## Begin Excerpt to read

Spectrum: Immersion, Transitions, and Executive Function

“I wish I could feel that,” my mom said to me a few winters ago when I visited her in Florida. We were standing near a willow thicket by a marsh at the Gulf Coast’s edge, and my ears were alert to a flycatcher’s chatter. It was a common state for me–my senses keen and my attention focused on finding and identifying the bird. I didn’t know what my mom was referring to. But it was the joy in being connected and engaged with the world around me through the gift of immersion.

My New Year’s resolution this year is to give myself permission to experience immersion.

Part of this project in exploring, identifying, and embracing my neurodivergence includes incorporating the gifts, as well as the challenges.

I’m realizing now that the capacity for immersion is a gift.

For decades, I’ve felt that I couldn’t afford to become immersed in an activity or hobby because it seemed to interfere with daily life, and, I wrongly suspected, with my mental health.

My maternal grandmother experienced manic-depression, and at one point, when I’d been blissfully high after becoming immersed in watching the sky, I began to suspect that this high led into hypo-mania, and that, by indulging in it, I was wiring my brain in a way that might leave me susceptible to full-blown mania. I decided the smart thing, the responsible thing, to do would be to reel it in, play it low-key, and keep myself as balanced as possible.

I’m realizing now that that’s, likely, nonsense.

I also put reins on the experience of immersion because, when I was a young adult, it interfered with my ability to manage the daily tasks of running a household: getting supper made, doing the dishes, cleaning house, washing laundry. It was too easy to get lost in a novel, a movie, a video game, painting, writing, gardening, bird-watching, or playing the guitar and forget everything else.

## End Excerpt to read
## Begin Data extract

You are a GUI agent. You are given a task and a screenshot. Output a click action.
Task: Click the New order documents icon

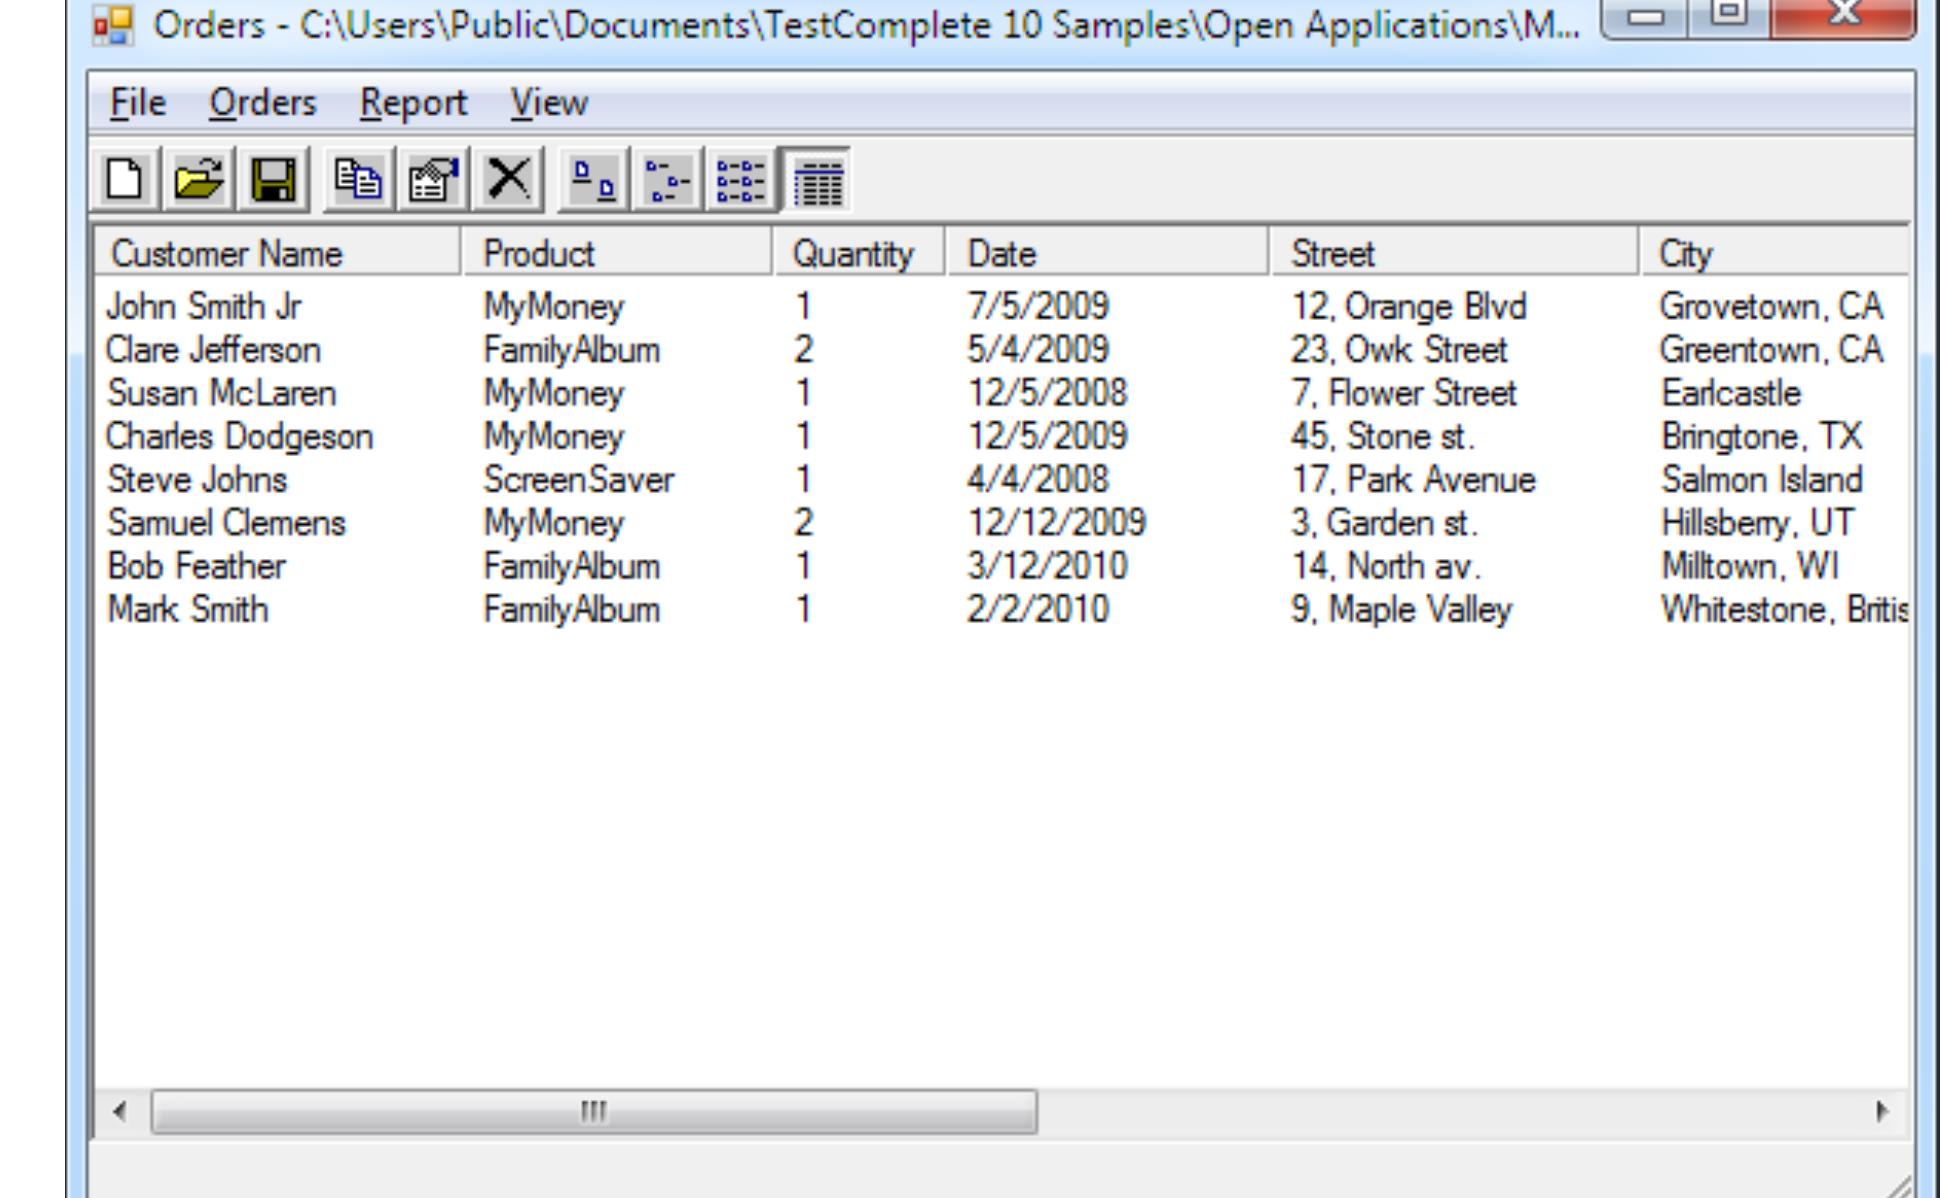(x=358, y=181)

## End Data extract

# What is asked
[a] Please translate this sentence from the essay on immersion into Spanish: "My New Year’s resolution this year is to give myself permission to experience immersion."
[b] Retype the essay on immersion from "For decades, I’ve" up to and including "that’s, likely, nonsense.".
The lines come from a different source than the essay on immersion.

# Answers provided
[a] Mi propósito de Año Nuevo para este año es darme permiso para experimentar la inmersión.

[b]
For decades, I’ve felt that I couldn’t afford to become immersed in an activity or hobby because it seemed to interfere with daily life, and, I wrongly suspected, with my mental health.

My maternal grandmother experienced manic-depression, and at one point, when I’d been blissfully high after becoming immersed in watching the sky, I began to suspect that this high led into hypo-mania, and that, by indulging in it, I was wiring my brain in a way that might leave me susceptible to full-blown mania. I decided the smart thing, the responsible thing, to do would be to reel it in, play it low-key, and keep myself as balanced as possible.

I’m realizing now that that’s, likely, nonsense.